Howards words are inspiring; the reporter’s questions are not. Senators aren’t the only ones with “dumbass” questions. Howard’s response has the context of the real world (where Bin Laden’s fatwas are actually read & his words, say about East Timor, actually register). Clearly, Howard, like Hatch, can say: “But I do know dumbass questions when I see dumbass questions.” Still, he dignifies them with an answer that is neither hasty nor nasty if loaded with history he knows only too well. Thanks Instapundit for both, who also links to The Anchoress’ visual chronology of steps in “Bush’s War.”

Max Boot: Why We Fight

Max Boot ponders the parallels between the Blitz and the Bombing:

The London bombings have occasioned many comparisons with the 1940 Blitz. This is usually cited as evidence of British fortitude — the attitude exemplified by cockneys in the heavily bombed East End who told Winston Churchill, “We can take it, but give it ’em back.” That is indeed the dominant British (and American) attitude, then and now, but it is important not to ignore a streak of timidity there (and here) that may get stronger in the years ahead and that was present even when civilization faced an existential threat from Nazism.

The last sentence segues into a litany of appeasement stances. I imagine that in their day these appeals against involvement in the war were far louder than history has allowed their echoes to be.
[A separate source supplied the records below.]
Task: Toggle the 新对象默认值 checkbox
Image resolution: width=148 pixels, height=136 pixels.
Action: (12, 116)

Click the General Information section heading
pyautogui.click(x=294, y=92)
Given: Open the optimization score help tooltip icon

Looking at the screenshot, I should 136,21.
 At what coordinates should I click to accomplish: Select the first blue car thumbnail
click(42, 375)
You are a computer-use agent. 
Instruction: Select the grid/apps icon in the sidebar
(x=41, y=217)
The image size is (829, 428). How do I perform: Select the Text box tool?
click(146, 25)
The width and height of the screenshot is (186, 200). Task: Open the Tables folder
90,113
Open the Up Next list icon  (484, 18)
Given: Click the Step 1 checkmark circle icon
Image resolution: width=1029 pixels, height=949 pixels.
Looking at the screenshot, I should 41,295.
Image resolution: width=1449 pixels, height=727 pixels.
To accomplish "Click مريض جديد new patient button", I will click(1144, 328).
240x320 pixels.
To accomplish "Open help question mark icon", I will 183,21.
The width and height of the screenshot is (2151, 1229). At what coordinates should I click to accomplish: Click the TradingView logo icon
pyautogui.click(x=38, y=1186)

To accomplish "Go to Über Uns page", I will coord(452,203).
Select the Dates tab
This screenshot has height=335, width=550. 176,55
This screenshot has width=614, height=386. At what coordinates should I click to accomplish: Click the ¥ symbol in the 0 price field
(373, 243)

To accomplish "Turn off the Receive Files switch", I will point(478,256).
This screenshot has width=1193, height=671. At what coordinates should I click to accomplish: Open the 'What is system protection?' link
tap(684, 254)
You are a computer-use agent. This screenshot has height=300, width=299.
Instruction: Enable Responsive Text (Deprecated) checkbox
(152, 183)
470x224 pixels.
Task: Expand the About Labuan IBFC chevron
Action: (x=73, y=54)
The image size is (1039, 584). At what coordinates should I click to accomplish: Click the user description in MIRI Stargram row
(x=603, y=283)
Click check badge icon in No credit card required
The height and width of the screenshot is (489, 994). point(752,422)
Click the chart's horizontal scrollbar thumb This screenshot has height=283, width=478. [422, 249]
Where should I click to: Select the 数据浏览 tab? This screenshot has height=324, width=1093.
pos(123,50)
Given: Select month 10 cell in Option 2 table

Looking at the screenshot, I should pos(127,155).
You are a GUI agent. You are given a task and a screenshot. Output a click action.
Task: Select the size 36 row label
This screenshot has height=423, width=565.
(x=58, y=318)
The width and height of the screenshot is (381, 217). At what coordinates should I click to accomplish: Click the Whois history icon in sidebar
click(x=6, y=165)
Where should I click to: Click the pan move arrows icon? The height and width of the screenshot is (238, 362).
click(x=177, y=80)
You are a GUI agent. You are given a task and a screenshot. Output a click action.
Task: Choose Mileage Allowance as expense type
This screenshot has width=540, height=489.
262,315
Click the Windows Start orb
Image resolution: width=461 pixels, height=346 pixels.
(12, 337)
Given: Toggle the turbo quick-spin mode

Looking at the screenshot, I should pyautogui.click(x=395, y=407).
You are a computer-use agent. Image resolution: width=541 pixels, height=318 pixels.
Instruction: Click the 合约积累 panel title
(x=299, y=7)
Take one delicious morsel of an example:

Even in January 1942, when German armies were at the gates of Moscow, George Orwell wrote in Partisan Review that “the greater part of the very young intelligentsia are anti-war … don’t believe in any ‘defense of democracy,’ are inclined to prefer Germany to Britain, and don’t feel the horror of Fascism that we who are somewhat older feel.”

As if to illustrate Orwell’s point, a pacifist poet named D.S. Savage wrote a reply in which he explained why he “would never fight and kill for such a phantasm” as “Britain’s ‘democracy.’ ” Savage saw no difference between Britain and its enemies because under the demands of war both were imposing totalitarianism: “Germans call it National Socialism. We call it democracy. The result is the same.”

Savage naively wondered, “Who is to say that a British victory will be less disastrous than a German one?” Savage thought the real problem was that Britain had lost “her meaning, her soul,” but “the unloading of a billion tons of bombs on Germany won’t help this forward an inch.” “Personally,” he added, with hilarious understatement, “I do not care for Hitler.” But he thought the way to resist Hitler was by not resisting him: “Whereas the rest of the nation is content with calling down obloquy on Hitler’s head, we regard this as superficial. Hitler requires, not condemnation, but understanding.”

Remind you of anything? No wonder they’ve been in such a frenzy to portray Rove as some sort of criminal mastermind — with the usual lack of success.